Material supplied:

━━━━━━━━

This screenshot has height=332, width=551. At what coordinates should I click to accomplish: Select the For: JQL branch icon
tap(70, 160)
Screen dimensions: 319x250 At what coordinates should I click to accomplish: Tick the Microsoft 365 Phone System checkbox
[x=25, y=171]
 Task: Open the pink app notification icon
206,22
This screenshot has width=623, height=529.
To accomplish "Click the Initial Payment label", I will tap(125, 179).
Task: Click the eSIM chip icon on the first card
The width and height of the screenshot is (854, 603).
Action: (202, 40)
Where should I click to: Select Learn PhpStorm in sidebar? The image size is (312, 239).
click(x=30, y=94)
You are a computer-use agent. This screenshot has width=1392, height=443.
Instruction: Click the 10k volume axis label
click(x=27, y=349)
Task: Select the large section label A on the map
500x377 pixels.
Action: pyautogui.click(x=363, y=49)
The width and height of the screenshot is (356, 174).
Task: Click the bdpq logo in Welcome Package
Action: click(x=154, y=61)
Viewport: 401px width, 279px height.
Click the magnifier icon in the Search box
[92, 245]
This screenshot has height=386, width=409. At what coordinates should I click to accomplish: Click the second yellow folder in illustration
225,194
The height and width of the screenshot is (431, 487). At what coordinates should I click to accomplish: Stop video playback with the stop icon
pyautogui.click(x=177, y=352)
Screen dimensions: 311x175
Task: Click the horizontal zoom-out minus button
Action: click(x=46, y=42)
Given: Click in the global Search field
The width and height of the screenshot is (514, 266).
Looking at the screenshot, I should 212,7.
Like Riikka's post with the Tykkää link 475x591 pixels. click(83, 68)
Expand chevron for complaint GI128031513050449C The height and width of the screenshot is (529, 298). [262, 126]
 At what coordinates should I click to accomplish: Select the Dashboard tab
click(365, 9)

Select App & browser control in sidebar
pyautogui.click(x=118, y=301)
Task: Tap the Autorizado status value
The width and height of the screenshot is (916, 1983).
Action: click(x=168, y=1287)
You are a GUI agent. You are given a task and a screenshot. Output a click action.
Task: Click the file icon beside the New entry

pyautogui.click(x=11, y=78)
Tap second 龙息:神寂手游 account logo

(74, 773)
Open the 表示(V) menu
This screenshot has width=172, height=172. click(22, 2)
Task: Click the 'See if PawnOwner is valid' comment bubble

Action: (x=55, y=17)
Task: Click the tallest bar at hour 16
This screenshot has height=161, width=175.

━━━━━━━━

Exercise prompt:
What is needed is an exact copy of the lines from the one containing "The width and height of the screenshot is (854, 603)." to the end of the data; please add nothing else.

Answer:
The width and height of the screenshot is (854, 603).
Action: (202, 40)
Where should I click to: Select Learn PhpStorm in sidebar? The image size is (312, 239).
click(x=30, y=94)
You are a computer-use agent. This screenshot has width=1392, height=443.
Instruction: Click the 10k volume axis label
click(x=27, y=349)
Task: Select the large section label A on the map
500x377 pixels.
Action: pyautogui.click(x=363, y=49)
The width and height of the screenshot is (356, 174).
Task: Click the bdpq logo in Welcome Package
Action: click(x=154, y=61)
Viewport: 401px width, 279px height.
Click the magnifier icon in the Search box
[92, 245]
This screenshot has height=386, width=409. At what coordinates should I click to accomplish: Click the second yellow folder in illustration
225,194
The height and width of the screenshot is (431, 487). At what coordinates should I click to accomplish: Stop video playback with the stop icon
pyautogui.click(x=177, y=352)
Screen dimensions: 311x175
Task: Click the horizontal zoom-out minus button
Action: click(x=46, y=42)
Given: Click in the global Search field
The width and height of the screenshot is (514, 266).
Looking at the screenshot, I should 212,7.
Like Riikka's post with the Tykkää link 475x591 pixels. click(83, 68)
Expand chevron for complaint GI128031513050449C The height and width of the screenshot is (529, 298). [262, 126]
 At what coordinates should I click to accomplish: Select the Dashboard tab
click(365, 9)

Select App & browser control in sidebar
pyautogui.click(x=118, y=301)
Task: Tap the Autorizado status value
The width and height of the screenshot is (916, 1983).
Action: click(x=168, y=1287)
You are a GUI agent. You are given a task and a screenshot. Output a click action.
Task: Click the file icon beside the New entry

pyautogui.click(x=11, y=78)
Tap second 龙息:神寂手游 account logo

(74, 773)
Open the 表示(V) menu
This screenshot has width=172, height=172. click(22, 2)
Task: Click the 'See if PawnOwner is valid' comment bubble

Action: (x=55, y=17)
Task: Click the tallest bar at hour 16
This screenshot has height=161, width=175.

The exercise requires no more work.